La Ville de Waterloo vient tout juste de terminer la construction d’une route dans son deuxième parc industriel, et voilà que les terrains se vendent comme des petits pains chauds. (LA VOIX DE L’EST, ALAIN DION/LA VOIX DE L’EST, ALAIN DION)
La Ville de Waterloo vient tout juste de terminer la construction d’une route dans son deuxième parc industriel, et voilà que les terrains se vendent comme des petits pains chauds. Une situation inattendue, mais qui réjouit les responsables du projet.
« Je ne croyais pas que ça allait débouler aussi rapidement. On avait une certaine demande pour des terrains industriels, mais du moment où les premiers lots se sont vendus, ça s’est activé et une bonne partie des autres ont été écoulés à leur tour », note Louis Verhoef, directeur général et greffier de la Ville de Waterloo.
Situé à la sortie 88 de l’autoroute 10, le parc se nomme Horizon Waterloo, évoquant le nom du boulevard sur lequel il se trouve. Des 40 lots offerts, il n’en reste que 4 de disponibles.
Ce succès n’est pas étranger au fait qu’un investisseur se soit prévalu des 23 lots que constitue la deuxième phase de l’aménagement du parc industriel. L’identité de cet homme d’affaires ne peut être dévoilée pour le moment.
« Cela représente au-delà de 3 millions de pieds carrés en terrain. C’est vraiment une importante acquisition pour l’acheteur, mais également pour la Ville », avance M. Verhoef.

Il est également impossible de savoir qui viendra s’installer sur ces terrains. Des négociations sont en cours avec le promoteur en question et une entreprise pour la faire venir à Waterloo, et l’investisseur ne souhaite pas parler aux médias avant l’aboutissement des discussions.
« De l’emploi et de la richesse »
Parmi les entreprises ayant déjà emménagé dans le parc industriel, à noter la présence des Quais de l’Estrie, des Équipements Ault et du Groupe Apogée. Des antennes de Vidéotron, Xplornet et Rogers sont également sur le site.
« On est vraiment heureux d’accueillir des gens dynamiques qui ont des projets. Ça crée de l’emploi et de la richesse. C’est bénéfique pour tout le monde », s’enthousiasme le directeur général de Waterloo.
Ce projet, amorcé il y a quatre ans, est le fruit de démarches qui ont abouti récemment.

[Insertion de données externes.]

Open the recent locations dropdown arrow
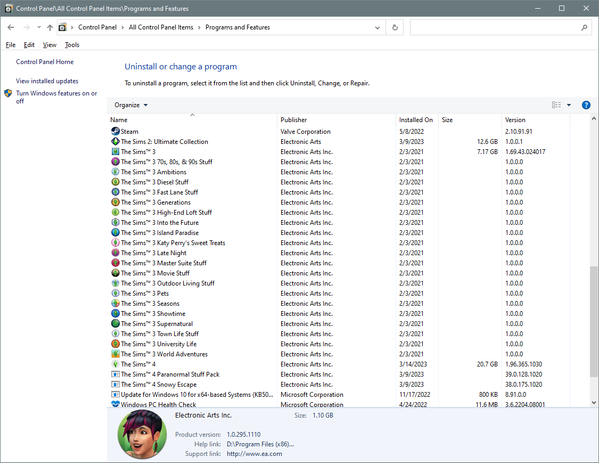Screen dimensions: 599x463 pyautogui.click(x=39, y=28)
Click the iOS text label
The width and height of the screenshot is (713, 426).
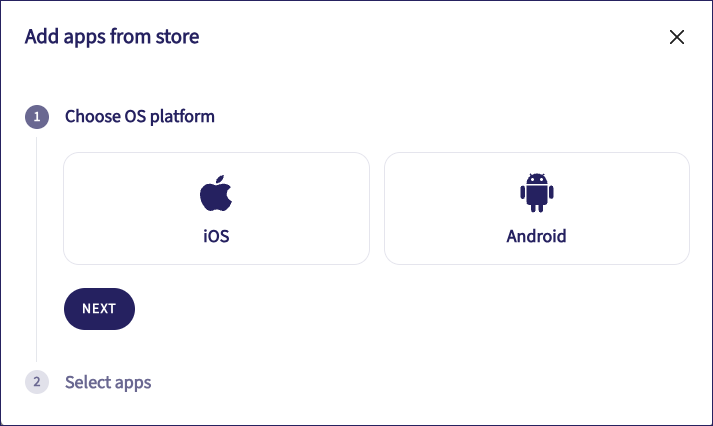coord(216,237)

La deuxième partie du parc traverse un milieu humide, il a donc fallu que la Ville fasse des demandes aux ministères de l’Environnement et de la Lutte contre les changements climatiques, ainsi que des Forêts, de la Faune et des Parcs, pour bien faire les choses.

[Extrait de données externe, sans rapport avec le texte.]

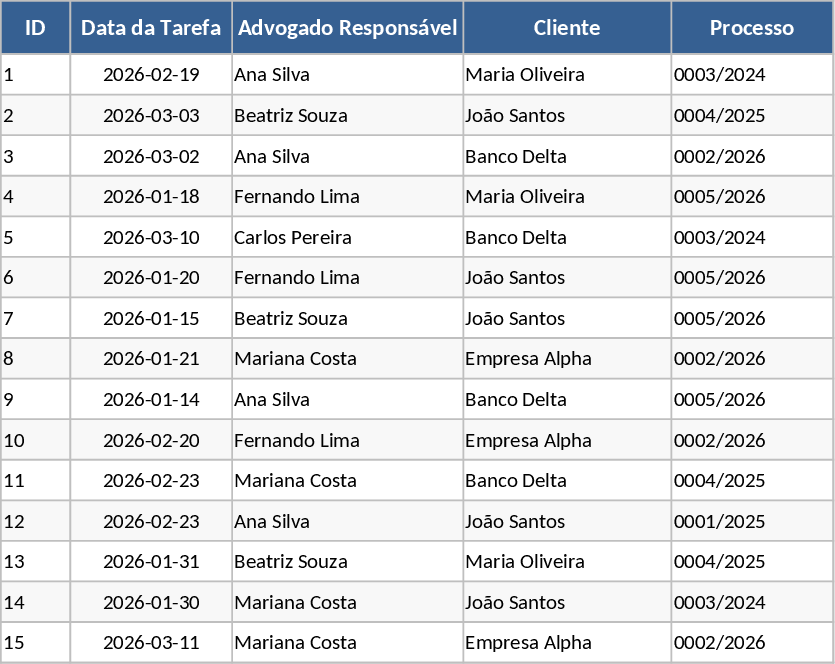Select the ID cell numbered 15

tap(35, 643)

Le certificat d’autorisation accordé, la municipalité a entrepris de construire le chemin d’accès, tout en respectant les milieux naturels présents. C’est au-delà de cette route que se trouvent tous les lots achetés par le même promoteur.
Les démarches ont commencé en 2019. La construction de la route a été entamée tout de suite après les actuelles vacances de la construction et s’est terminée quelques semaines plus tard.
« Présentement, il nous reste quatre lots. On peut cependant les arranger selon les besoins des entrepreneurs. Ils peuvent être divisés ou joints. On est vraiment flexible au niveau du lotissement », conclut Louis Verhoef.